Prompt | When you find the line with "[Powered by Sellwild] (367, 1877)" among the records below, reproduce it and each line after it exactly, ending with the line with "Contact (132, 78)".

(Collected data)
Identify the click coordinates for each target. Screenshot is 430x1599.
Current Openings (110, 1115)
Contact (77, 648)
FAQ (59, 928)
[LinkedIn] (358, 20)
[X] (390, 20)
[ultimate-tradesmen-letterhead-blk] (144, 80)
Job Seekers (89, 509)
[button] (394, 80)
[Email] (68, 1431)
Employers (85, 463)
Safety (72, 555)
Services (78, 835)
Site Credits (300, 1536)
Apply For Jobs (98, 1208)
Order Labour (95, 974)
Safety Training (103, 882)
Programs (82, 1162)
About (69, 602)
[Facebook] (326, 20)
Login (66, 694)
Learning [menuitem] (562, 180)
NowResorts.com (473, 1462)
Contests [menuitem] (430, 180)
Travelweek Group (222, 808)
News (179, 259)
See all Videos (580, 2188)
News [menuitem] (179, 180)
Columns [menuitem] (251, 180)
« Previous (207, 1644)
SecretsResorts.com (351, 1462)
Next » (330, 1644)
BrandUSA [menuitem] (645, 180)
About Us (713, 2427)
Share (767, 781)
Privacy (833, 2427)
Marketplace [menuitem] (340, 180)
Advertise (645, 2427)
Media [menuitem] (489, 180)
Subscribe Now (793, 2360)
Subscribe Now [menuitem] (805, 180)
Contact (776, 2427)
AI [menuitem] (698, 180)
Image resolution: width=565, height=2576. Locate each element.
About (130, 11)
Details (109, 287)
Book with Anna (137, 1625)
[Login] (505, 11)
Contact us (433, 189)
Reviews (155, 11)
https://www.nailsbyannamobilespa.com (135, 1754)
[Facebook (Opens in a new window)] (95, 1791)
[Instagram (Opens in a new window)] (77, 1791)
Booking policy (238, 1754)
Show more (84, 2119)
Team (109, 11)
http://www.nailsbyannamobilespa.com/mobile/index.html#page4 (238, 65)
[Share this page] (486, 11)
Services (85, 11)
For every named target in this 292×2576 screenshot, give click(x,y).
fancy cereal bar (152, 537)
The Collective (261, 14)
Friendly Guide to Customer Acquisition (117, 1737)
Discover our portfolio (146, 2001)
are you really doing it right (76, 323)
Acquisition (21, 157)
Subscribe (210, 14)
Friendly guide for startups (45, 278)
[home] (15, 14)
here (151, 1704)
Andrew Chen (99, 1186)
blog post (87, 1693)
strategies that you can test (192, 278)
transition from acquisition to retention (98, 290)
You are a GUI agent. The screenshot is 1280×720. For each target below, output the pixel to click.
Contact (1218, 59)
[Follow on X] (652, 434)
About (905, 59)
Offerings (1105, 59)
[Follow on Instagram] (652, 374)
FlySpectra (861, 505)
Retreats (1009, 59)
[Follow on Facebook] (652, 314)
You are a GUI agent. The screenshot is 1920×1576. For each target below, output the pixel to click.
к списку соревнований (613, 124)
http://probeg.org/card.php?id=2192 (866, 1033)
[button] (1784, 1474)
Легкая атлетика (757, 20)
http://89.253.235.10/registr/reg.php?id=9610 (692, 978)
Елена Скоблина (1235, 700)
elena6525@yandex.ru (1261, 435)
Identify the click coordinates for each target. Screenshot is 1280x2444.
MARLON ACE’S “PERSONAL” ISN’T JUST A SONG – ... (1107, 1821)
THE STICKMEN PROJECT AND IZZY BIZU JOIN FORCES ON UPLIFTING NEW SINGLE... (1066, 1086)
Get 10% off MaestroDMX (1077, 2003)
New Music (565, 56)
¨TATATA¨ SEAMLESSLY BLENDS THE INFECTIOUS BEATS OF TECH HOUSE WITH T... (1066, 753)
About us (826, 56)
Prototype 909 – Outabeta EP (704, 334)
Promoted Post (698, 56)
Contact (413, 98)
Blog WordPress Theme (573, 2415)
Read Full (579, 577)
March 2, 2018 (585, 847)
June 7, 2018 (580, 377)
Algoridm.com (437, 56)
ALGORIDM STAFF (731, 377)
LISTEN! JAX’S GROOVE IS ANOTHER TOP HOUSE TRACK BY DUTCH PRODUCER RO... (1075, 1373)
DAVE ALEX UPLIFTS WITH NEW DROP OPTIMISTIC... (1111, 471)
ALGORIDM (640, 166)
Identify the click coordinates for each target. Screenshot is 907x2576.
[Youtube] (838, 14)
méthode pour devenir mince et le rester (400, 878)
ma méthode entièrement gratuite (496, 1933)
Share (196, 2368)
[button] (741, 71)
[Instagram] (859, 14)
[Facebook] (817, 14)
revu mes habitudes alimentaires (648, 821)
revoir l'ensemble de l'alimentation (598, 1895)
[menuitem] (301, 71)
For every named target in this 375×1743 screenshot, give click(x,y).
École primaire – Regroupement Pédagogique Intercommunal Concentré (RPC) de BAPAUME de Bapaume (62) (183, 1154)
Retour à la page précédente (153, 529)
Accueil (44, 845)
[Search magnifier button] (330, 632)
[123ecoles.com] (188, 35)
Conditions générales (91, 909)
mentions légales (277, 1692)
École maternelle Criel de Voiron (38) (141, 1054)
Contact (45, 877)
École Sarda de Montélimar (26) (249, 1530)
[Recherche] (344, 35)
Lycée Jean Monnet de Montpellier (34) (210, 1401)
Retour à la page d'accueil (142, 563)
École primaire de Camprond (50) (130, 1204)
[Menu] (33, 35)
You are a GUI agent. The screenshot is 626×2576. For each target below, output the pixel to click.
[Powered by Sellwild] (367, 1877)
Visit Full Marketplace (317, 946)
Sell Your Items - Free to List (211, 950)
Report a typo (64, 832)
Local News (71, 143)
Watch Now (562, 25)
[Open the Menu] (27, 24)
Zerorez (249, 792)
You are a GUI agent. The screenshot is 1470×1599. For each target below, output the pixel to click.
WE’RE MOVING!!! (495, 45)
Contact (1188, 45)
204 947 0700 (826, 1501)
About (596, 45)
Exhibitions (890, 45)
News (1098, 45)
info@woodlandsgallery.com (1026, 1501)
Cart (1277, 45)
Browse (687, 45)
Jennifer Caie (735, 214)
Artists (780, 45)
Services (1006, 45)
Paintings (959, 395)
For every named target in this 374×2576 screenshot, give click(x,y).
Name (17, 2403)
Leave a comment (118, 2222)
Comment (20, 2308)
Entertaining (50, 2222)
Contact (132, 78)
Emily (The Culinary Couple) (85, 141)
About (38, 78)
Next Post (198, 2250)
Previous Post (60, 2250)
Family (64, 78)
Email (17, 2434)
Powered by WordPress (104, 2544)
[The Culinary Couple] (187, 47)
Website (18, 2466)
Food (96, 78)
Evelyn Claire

Written solution |
[Powered by Sellwild] (367, 1877)
Visit Full Marketplace (317, 946)
Sell Your Items - Free to List (211, 950)
Report a typo (64, 832)
Local News (71, 143)
Watch Now (562, 25)
[Open the Menu] (27, 24)
Zerorez (249, 792)
You are a GUI agent. The screenshot is 1470×1599. For each target below, output the pixel to click.
WE’RE MOVING!!! (495, 45)
Contact (1188, 45)
204 947 0700 (826, 1501)
About (596, 45)
Exhibitions (890, 45)
News (1098, 45)
info@woodlandsgallery.com (1026, 1501)
Cart (1277, 45)
Browse (687, 45)
Jennifer Caie (735, 214)
Artists (780, 45)
Services (1006, 45)
Paintings (959, 395)
For every named target in this 374×2576 screenshot, give click(x,y).
Name (17, 2403)
Leave a comment (118, 2222)
Comment (20, 2308)
Entertaining (50, 2222)
Contact (132, 78)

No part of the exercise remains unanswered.